Zu erledigende Aufgaben:
1) Gib aus dem Auszug zum Asylrecht den Abschnitt von „Gemäß Abs 2“ bis einschließlich „sind (subjektive Nachfluchtgründe).“ wortgetreu wieder.
2) Führe den Auszug zum Asylrecht im Anschluss an seinen letzten Satz weiter.

Textauszug:
================================

Zu Spruchpunkt I. des angefochtenen Bescheides:

 

Gemäß § 3 Abs 1 AsylG 2005 ist einem Fremden, der in Österreich einen Antrag auf internationalen Schutz gestellt hat, der Status des Asylberechtigten zuzuerkennen, wenn glaubhaft ist, dass ihm im Herkunftsstaat Verfolgung im Sinne des Art 1 Abschnitt A Z 2 Genfer Flüchtlingskonvention droht.

 

Gemäß Abs 2 kann die Verfolgung auch auf Ereignissen beruhen, die eingetreten sind, nachdem der Fremde seinen Heimatstaat verlassen hat (objektive Nachfluchtgründe) oder auf Aktivitäten des Fremden beruhen, die dieser seit Verlassen des Herkunftsstaates gesetzt hat, die insbesondere Ausdruck und Fortsetzung einer bereits im Herkunftsstaat bestehenden Überzeugung sind (subjektive Nachfluchtgründe).

 

Gemäß Abs 3 ist der Antrag abzuweisen, wenn eine innerstaatliche Fluchtalternative offensteht oder ein Asylausschlussgrund gesetzt wurde.

 

Gemäß § 2 Abs 1 Z 11 und 12 ist Verfolgung jede Verfolgungshandlung im Sinne des Art 9 Statusrichtlinie, Verfolgungsgrund ein in Art 10 Statusrichtlinie genannter Grund.

 

Nach Art 1 Abschnitt A Z 2 Genfer Flüchtlingskonvention ist als Flüchtling anzusehen, wer sich aus wohlbegründeter Furcht, aus Gründen der Rasse, Religion, Nationalität, Zugehörigkeit zu einer bestimmten sozialen Gruppe oder der politischen Gesinnung verfolgt zu werden, außerhalb seines Heimatlandes befindet und nicht in der Lage oder im Hinblick auf diese Furcht nicht gewillt ist, sich des Schutzes dieses Landes zu bedienen.

 

Nach Art 9 der Statusrichtlinie (2011/95/EU ) muss eine Verfolgungshandlung iSd Genfer Flüchtlingskonvention aufgrund ihrer Art oder Wiederholung so gravierend sein, dass sie eine schwerwiegende Verletzung der grundlegenden Menschenrechte darstellt oder in einer Kulminierung unterschiedlicher Maßnahmen bestehen, die so gravierend sind, dass eine Person davon in ähnlicher Weise betroffen ist.

================================

Vorliegende Datensätze:
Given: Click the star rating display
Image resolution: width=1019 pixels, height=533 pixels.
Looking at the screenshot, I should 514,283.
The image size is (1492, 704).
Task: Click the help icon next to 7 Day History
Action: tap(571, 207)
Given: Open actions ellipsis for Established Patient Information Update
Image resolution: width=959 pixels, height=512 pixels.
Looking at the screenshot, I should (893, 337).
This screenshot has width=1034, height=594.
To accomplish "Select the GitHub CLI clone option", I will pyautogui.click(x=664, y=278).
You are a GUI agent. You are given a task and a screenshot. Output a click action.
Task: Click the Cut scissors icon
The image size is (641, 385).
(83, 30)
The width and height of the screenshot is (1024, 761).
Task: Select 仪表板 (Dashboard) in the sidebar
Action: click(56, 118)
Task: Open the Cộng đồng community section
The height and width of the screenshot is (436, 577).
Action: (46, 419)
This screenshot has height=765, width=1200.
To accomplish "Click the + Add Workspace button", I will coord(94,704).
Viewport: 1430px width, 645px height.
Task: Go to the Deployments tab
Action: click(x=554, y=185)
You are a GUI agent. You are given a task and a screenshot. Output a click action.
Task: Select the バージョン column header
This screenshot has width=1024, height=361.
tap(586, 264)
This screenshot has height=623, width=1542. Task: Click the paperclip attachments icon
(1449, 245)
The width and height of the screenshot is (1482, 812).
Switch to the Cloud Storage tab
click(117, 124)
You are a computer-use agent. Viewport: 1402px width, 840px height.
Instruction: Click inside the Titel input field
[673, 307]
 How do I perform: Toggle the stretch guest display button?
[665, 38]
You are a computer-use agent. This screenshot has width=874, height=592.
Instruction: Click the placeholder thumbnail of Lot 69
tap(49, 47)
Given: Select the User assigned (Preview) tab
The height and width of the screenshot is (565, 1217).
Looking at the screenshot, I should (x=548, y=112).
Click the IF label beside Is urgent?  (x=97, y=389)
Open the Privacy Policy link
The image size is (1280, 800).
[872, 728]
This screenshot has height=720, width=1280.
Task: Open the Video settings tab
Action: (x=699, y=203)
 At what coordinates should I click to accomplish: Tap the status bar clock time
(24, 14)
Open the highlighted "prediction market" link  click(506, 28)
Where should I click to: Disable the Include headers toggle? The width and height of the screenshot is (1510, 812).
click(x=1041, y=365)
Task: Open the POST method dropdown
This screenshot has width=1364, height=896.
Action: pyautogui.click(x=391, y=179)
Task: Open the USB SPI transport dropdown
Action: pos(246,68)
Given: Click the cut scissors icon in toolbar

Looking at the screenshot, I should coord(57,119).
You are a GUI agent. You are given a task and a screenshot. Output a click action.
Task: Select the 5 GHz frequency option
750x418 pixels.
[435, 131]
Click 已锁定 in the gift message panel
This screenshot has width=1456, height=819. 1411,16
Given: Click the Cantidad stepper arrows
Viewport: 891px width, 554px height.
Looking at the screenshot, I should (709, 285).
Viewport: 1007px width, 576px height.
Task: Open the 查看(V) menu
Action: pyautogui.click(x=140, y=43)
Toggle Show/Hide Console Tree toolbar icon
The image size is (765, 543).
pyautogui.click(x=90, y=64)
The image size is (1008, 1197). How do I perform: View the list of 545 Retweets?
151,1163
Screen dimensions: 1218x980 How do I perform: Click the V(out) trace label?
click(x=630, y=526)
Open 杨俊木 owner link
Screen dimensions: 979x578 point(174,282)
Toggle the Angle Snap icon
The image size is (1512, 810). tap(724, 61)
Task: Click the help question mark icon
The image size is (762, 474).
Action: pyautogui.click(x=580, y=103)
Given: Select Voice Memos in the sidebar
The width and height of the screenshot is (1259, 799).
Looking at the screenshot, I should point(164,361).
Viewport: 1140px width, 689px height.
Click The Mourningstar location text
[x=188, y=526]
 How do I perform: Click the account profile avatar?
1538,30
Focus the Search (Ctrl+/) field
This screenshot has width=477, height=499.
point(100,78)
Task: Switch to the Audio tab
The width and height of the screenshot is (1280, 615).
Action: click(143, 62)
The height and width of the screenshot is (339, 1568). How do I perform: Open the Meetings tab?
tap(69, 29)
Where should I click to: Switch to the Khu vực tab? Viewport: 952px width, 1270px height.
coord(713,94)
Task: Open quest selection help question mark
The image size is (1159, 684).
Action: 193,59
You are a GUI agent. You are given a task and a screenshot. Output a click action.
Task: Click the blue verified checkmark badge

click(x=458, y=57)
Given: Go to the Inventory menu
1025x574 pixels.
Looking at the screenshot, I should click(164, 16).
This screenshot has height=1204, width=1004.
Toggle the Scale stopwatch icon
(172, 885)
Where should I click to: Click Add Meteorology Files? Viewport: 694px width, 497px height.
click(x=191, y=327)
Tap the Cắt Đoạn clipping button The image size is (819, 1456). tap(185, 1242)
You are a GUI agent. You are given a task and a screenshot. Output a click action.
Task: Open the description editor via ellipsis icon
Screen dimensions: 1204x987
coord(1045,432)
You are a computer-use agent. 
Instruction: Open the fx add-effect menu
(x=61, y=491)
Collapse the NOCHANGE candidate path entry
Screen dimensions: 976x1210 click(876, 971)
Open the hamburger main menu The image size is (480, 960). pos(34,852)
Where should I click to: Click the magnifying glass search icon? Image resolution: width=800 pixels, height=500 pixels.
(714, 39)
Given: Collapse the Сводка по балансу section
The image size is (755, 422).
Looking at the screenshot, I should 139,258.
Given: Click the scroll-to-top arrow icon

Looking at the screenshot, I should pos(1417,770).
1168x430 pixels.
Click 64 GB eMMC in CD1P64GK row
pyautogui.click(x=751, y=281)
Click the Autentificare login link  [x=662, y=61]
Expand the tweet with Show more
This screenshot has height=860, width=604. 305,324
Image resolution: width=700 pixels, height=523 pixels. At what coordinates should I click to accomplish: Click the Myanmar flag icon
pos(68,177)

================================

Antworten:
1)
Gemäß Abs 2 kann die Verfolgung auch auf Ereignissen beruhen, die eingetreten sind, nachdem der Fremde seinen Heimatstaat verlassen hat (objektive Nachfluchtgründe) oder auf Aktivitäten des Fremden beruhen, die dieser seit Verlassen des Herkunftsstaates gesetzt hat, die insbesondere Ausdruck und Fortsetzung einer bereits im Herkunftsstaat bestehenden Überzeugung sind (subjektive Nachfluchtgründe).

2)
Unter anderem können als Verfolgung folgende Handlungen gelten:

 

? Anwendung physischer oder psychischer, einschließlich sexueller Gewalt,

 

? gesetzliche, administrative, polizeiliche und/oder justizielle Maßnahmen, die als solche diskriminierend sind oder diskriminierend angewandt werden,

 

? unverhältnismäßige oder diskriminierende Strafverfolgung oder Bestrafung,

 

? Verweigerung gerichtlichen Rechtsschutzes mit dem Ergebnis einer unverhältnismäßigen oder diskriminierenden Bestrafung,

 

? Strafverfolgung oder Bestrafung wegen Verweigerung des Militärdienstes in einem Konflikt, wenn der Militärdienst Verbrechen oder Handlungen umfassen würde, die unter den Anwendungsbereich des Art 12 Abs 2 fallen und

 

? Handlungen, die an die Geschlechtszugehörigkeit anknüpfen oder gegen Kinder gerichtet sind.

 

Bei der Bewertung der Frage, ob die Furcht eines Antragstellers vor Verfolgung begründet ist, ist es unerheblich, ob der Antragsteller tatsächlich die Merkmale der Rasse oder die religiösen, nationalen, sozialen oder politischen Merkmale aufweist, die zur Verfolgung führen, sofern ihm diese Merkmale von seinem Verfolger zugeschrieben werden.

 

Nach den alle Mitgliedstaaten der Europäischen Union bindenden normativen Vorgaben des Artikel 10 Absatz 1 b, RL 2011/95/EG , kann einem Flüchtling nicht zugesonnen werden, sich bei der Religionsausübung auf das "Forum Internum" zu beschränken, somit seinen Glauben heimlich auszuüben. Diesem muss die öffentliche Ausübung des christlichen Glaubens in Lehre, Gottesdienst und Sakramentsverwaltung möglich sein ("Forum Externum").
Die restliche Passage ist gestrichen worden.